Saturday, June 6, 2009

The cost of backyard chickens

Behold!  Our chickens live outside.  The coop and run are complete.  The poop and feathers have been vacuumed from the garage.  The dryer has been scraped and cleaned of hardened flecks of chicken shit.  This is the moment I've been waiting for.
And just how much has this whole thing cost us so far?  A breakdown:
Chicks ($4.50 each), feed, lamp, cage, the whole starter shebang: $101
Salvaged wood and window for coop: $40
Straw, more feed, chicken feeder and water dispenser: $90
Plastic roofing material, chicken wire, and hardware cloth: $102
TOTAL: $ 333

We pay almost $4 per dozen for organic eggs.  If my math is correct, we will break even on our 999th egg.  Who feels like a sucker? Not me.  I'm still glad we did it.

Friday, June 5, 2009

Thing I learned in Santa Barbara

I had to fly down to Santa Barbara and back again today for work.  I was checking out the amazing Dr. Seuss-meets-Gaudi work of architect Jeff Shelton for an upcoming story.  If you don’t believe good design makes people happy, you should spend a day interviewing the residents of the Cota Street Studios.  It’s like they’re all on ecstasy.  Flowers and rainbows shoot from their eyes.

10 things Santa Barbara taught me:

Never trust the car rental girl to tell you where to eat, even if she is the manager.

If you are gadgetly-challenged to begin with, don’t fork over the extra $11 for the GPS.

Don’t eat at places where every single employee has white-man dreadlocks.

Ortega Street smells really strongly of pee.

Pretty people live in pretty towns.

If you happen to arrive on high school graduation day, you will find the streets of Santa Barbara clogged with teenagers dressed inappropriately.

In a pinch, the egg salad sandwich at Starbucks is pretty good (and definitely better than teriyaki chicken made by people with white-man dreadlocks).

Jacaranda trees bloom like purple pom-poms of joy in June.

You will feel uncharacteristically compelled by a self-proclaimed clairvoyant's declaration that you should move to Fairfax, CA.

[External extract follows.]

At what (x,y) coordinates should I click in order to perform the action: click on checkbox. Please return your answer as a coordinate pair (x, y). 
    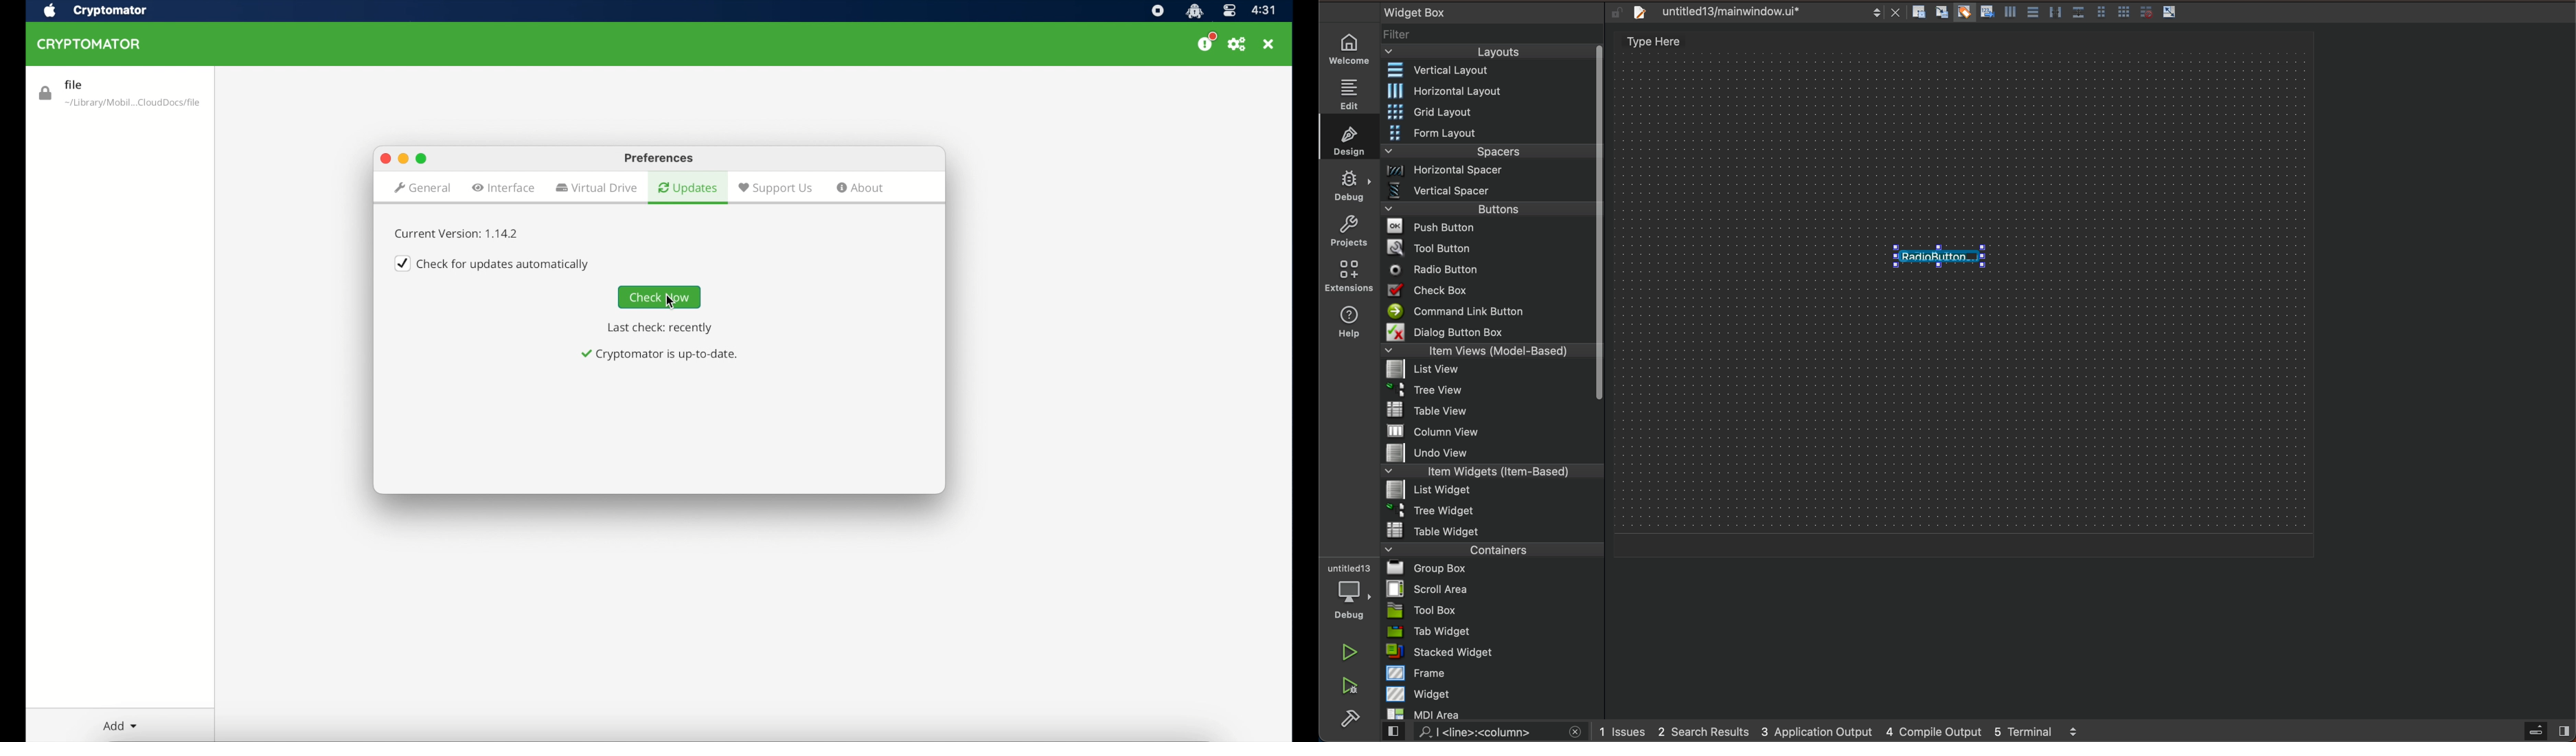
    Looking at the image, I should click on (493, 263).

Even after being burned in wildfires, the Santa Ynez mountains glow like gold at sunset.



A Thing I like

Four words: Self. Serve. Frozen. Yogurt.   This, my friends, is my idea of a good time.  I had Dutch chocolate and toasted coconut with mochi and chocolate syrup.  And I’m a better person for it. Thank you, Yogurtland.

Wednesday, June 3, 2009

All 86,400 seconds in the day

Image available here.

I realized yesterday morning, as I was microwaving my oatmeal, that every second of my day is accounted for.  Ninety seconds before the oatmeal dings?  Time enough to wipe down lunch boxes, pack two yogurts, and put carrot sticks in plastic baggie. Need to pee? What a good opportunity to carry this basket of laundry back up the stairs. Kids eating grapes?  Check email.
I miss the days when staring off into space was a perfectly good way to spend and extra 30 seconds.  And, honestly, we Schoechs are built for it.  As my brother has said, "Never interrupt a Schoech in the middle of a good stare."

A thing I like

Elizabeth with Ruby.  Photo by E. Spencer Toy
The way our Sunset researcher Elizabeth Jardina smacks down Slate's Jack Shafer bogus article on the fake chicken trend.  All I can say is, "You're in over your head, Jack.  Elizabeth knows chickens and she knows her shit." 

Monday, June 1, 2009

Chicken Update

We now have four big old chickens on top of our dryer. What were once adorable little balls of fuzz are now scowling fowl with scaly legs who poop actual turds that stink. It's like having teenagers.
Cleaning the cage has become a nasty job, sort of like dealing with those trucker poops that start appearing in the Pampers once your little darling starts in on the real food. It's time to get them out of garage and into their own coop. Today, after five days away, I heard my first actual cluck.
Now we just have to finish the chicken run. And let me tell you, the coop was cake compared to the run (basically a big wood-framed box with chicken wire walls that must be impervious to all urban vermin). It's a good thing I'm around though, because just between you and me, the Mister, great as he is, sucks at figuring out how to build a chicken run. Handy with a circular saw, though.
We're hoping they'll be out in their own house by Friday. And then it's just more scratching and perching and eating until they get big enough to start earning their keep with some eggs (stay tuned for a name-the-date-of-the-first-egg contest with cool prizes). Unless, of course, Tilly is a rooster, which we suspect she is. Then, I don't know. Anyone handy with an ax?

A thing I like

This story by Lisa Belkin in New York Times Magazine about the demise of helicopter parenting. Thwap, thwap, crash.